Q: 7F, FALL FROM 10 FT: OBVIOUS LEFT ELBOW DEFORMITY: HOW WOULD YOU MANAGE IT?

A: ATLS protocol. Lifesaving before limb saving.

Symptoms:

Trauma/fall, pain, swelling, +- cold limb (cyanotic looking)

Signs:

Distress, swelling, +- cyanosis, thorough NV check, especially AIN and radial artery.

Imaging:

Plain Radiography

  • Check Baumanns angle (line through the ossification centre of lateral epicondyle vs perpendicular line subtending the ant humeral line)
  • Ensure radial head pointing to capitellum in all views: if not: its lat condyle fracture or Monttegia)

Classification:

Gartland 1: Minimally displaced

Gartland 2: Posteror cortex intact

Gartland 3: Complete disruption

Immediate Management:

If NV intact: Analgesia, XR AP and Lateral, backslab for comfort.

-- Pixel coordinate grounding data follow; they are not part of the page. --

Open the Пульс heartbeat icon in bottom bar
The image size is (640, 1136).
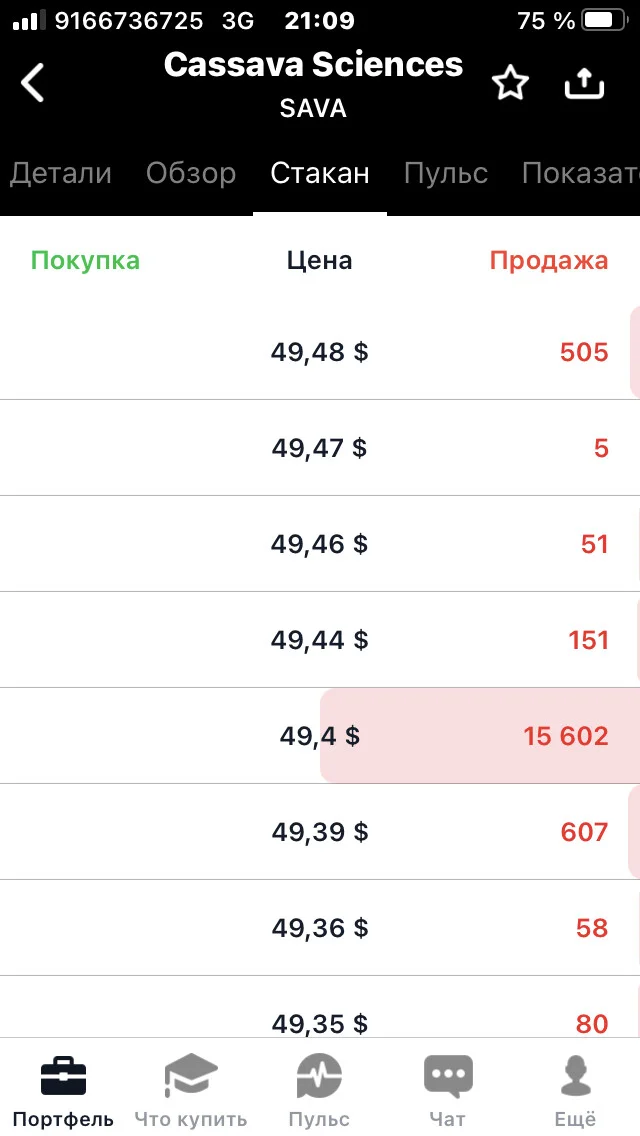tap(319, 1076)
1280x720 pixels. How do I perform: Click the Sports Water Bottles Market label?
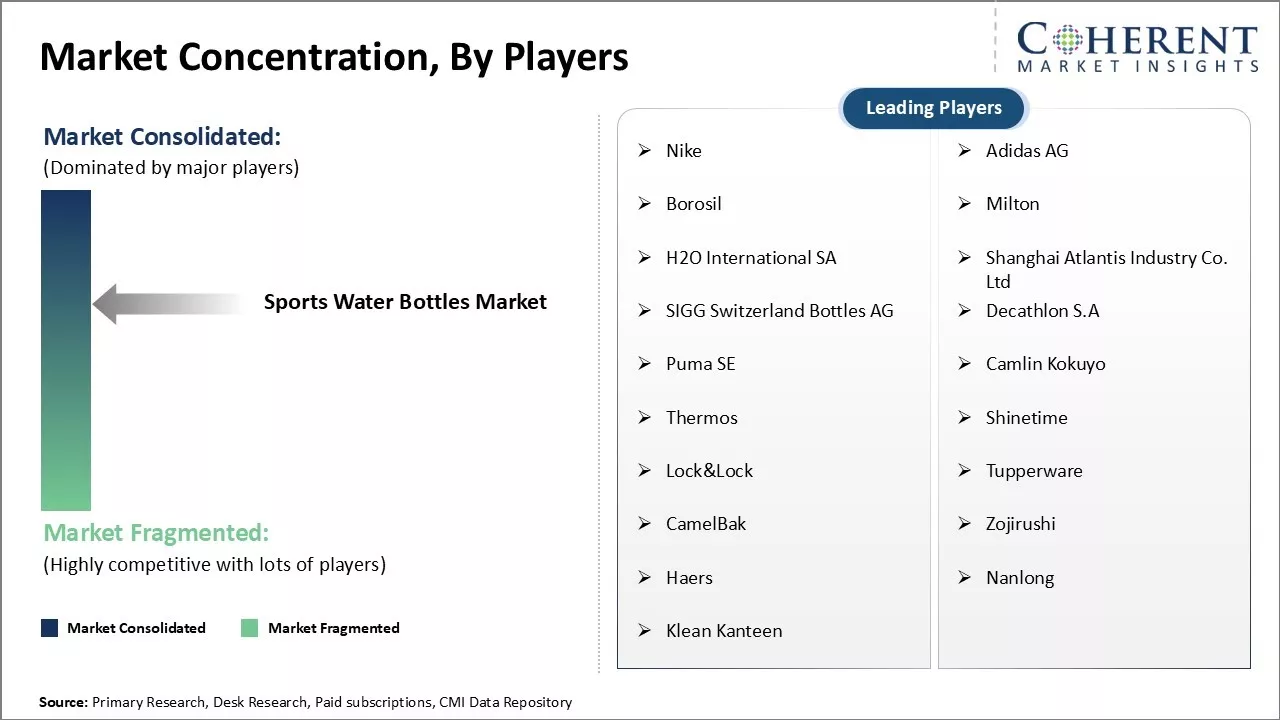pos(405,302)
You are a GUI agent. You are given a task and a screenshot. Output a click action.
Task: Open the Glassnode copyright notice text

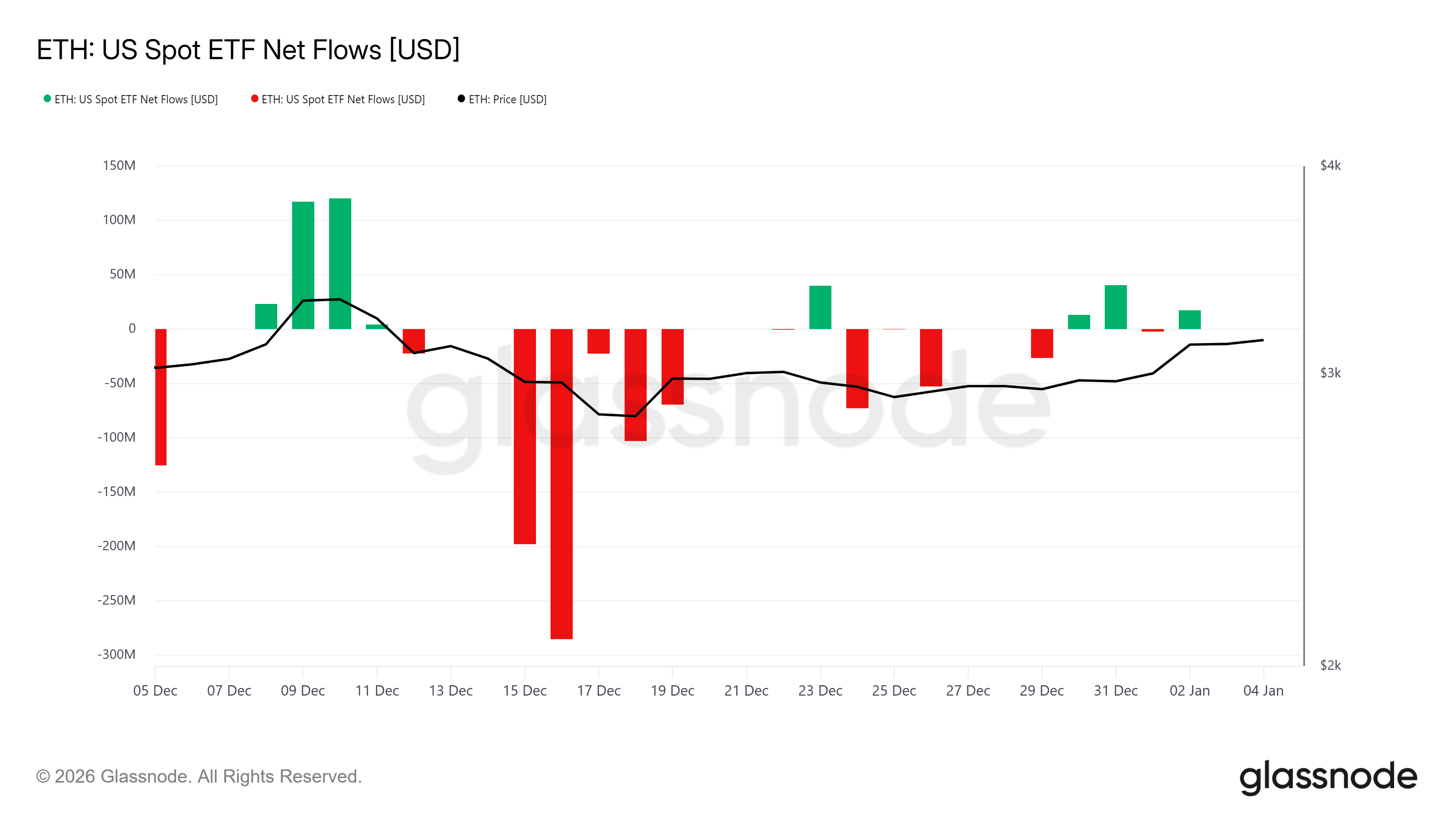click(198, 777)
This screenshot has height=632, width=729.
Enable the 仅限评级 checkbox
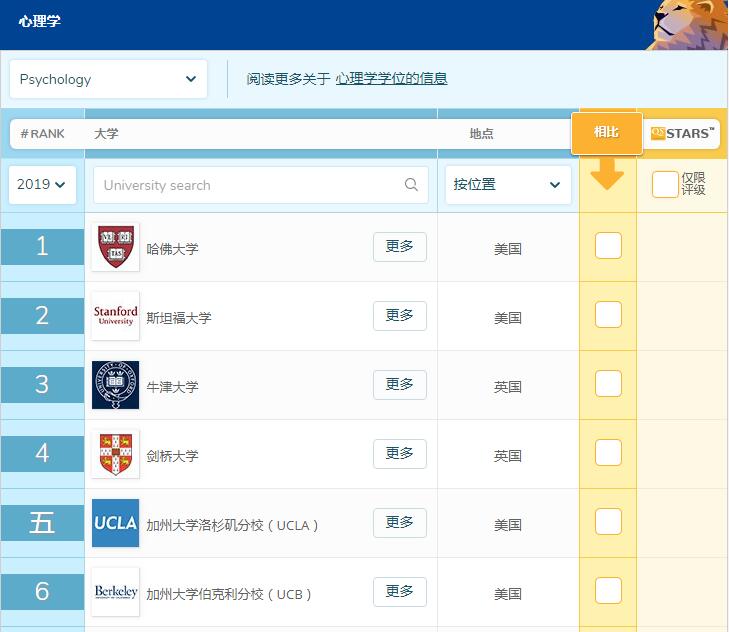tap(665, 184)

Gartland 1: Rx backslab, post slab views: Rv clinic 1 week: change to full cast: 2-3 weeks: then ROM exercise.

Garland 2: For 2 Low threshold to Rx as 3

Gartland 3: Mark and consent (main guardian for pt) – MUA + K wire.

Procedure

For an appropriately marked and consented pt:

Preplanning/templating/ Team brief/ WHO check list.

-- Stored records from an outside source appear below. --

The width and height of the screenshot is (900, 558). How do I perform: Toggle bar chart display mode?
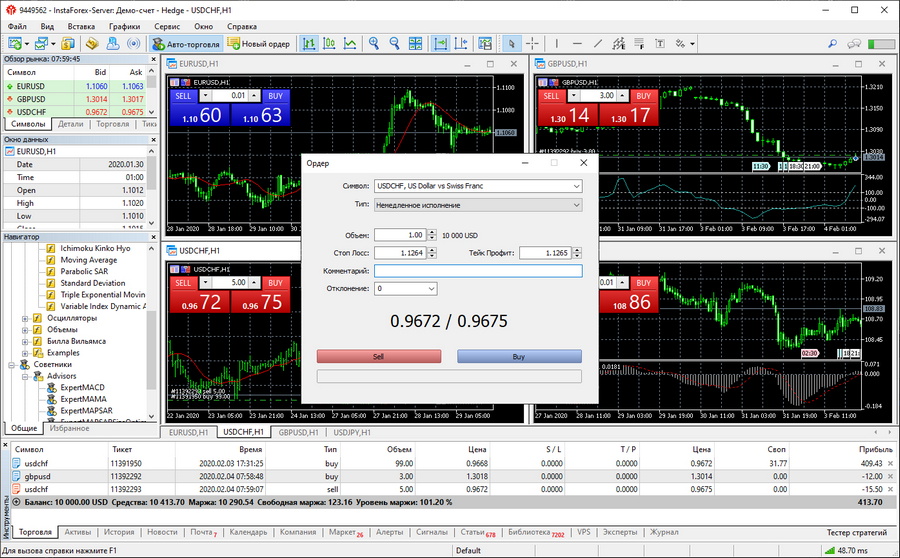pos(307,44)
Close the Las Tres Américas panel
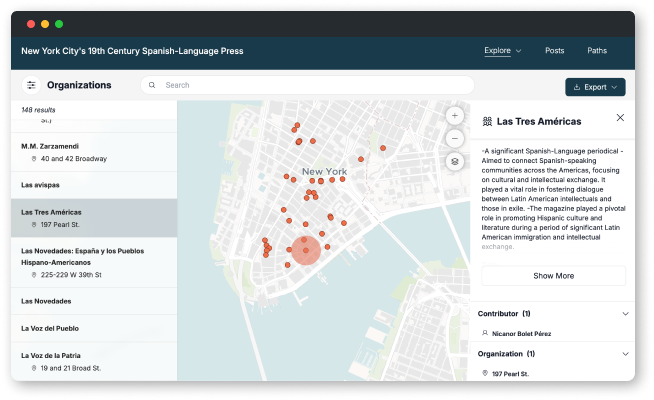This screenshot has width=654, height=400. (x=620, y=118)
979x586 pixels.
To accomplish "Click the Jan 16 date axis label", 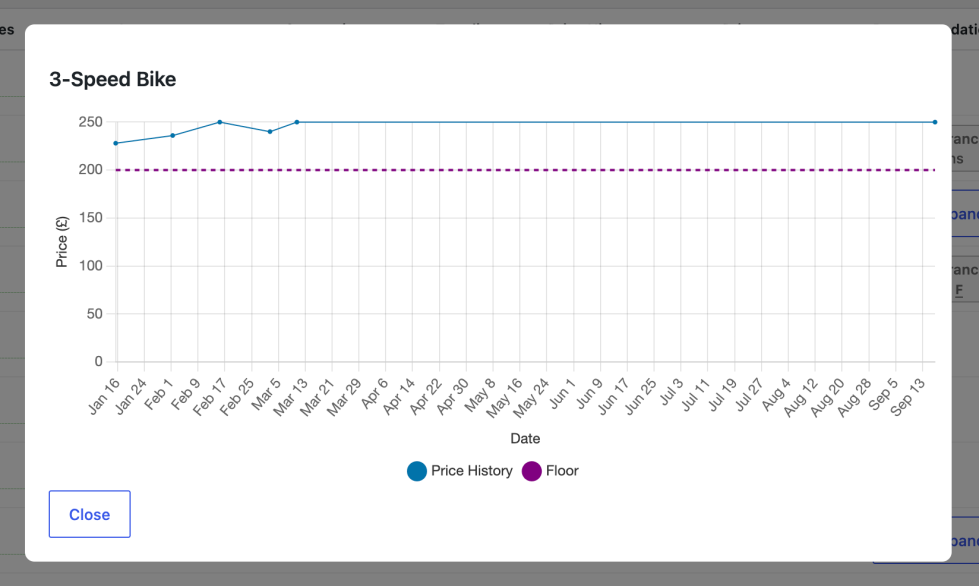I will point(104,396).
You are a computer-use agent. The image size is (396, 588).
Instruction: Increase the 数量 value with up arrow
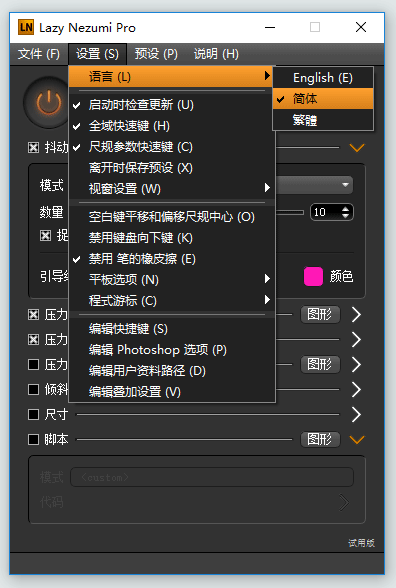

Supine, arm board. With tourniquet.

MUA: Traction (forearm/ countertraction upper arm), reduce valgus or varus deformity and concurrently apply  anterior pressure on olecronon, then hyperflex elbow. Check I/I: confirm adequate ant humeral line and radial head facing capittelum

1.6 or 1.8 mm retrograde K wires from lateral epicondyle: divergent at fracture site: distal lateral to proximal medial (bicorticol): gives enough stability, 3rd can be added medially: mini open: ensure ulnar not trapped.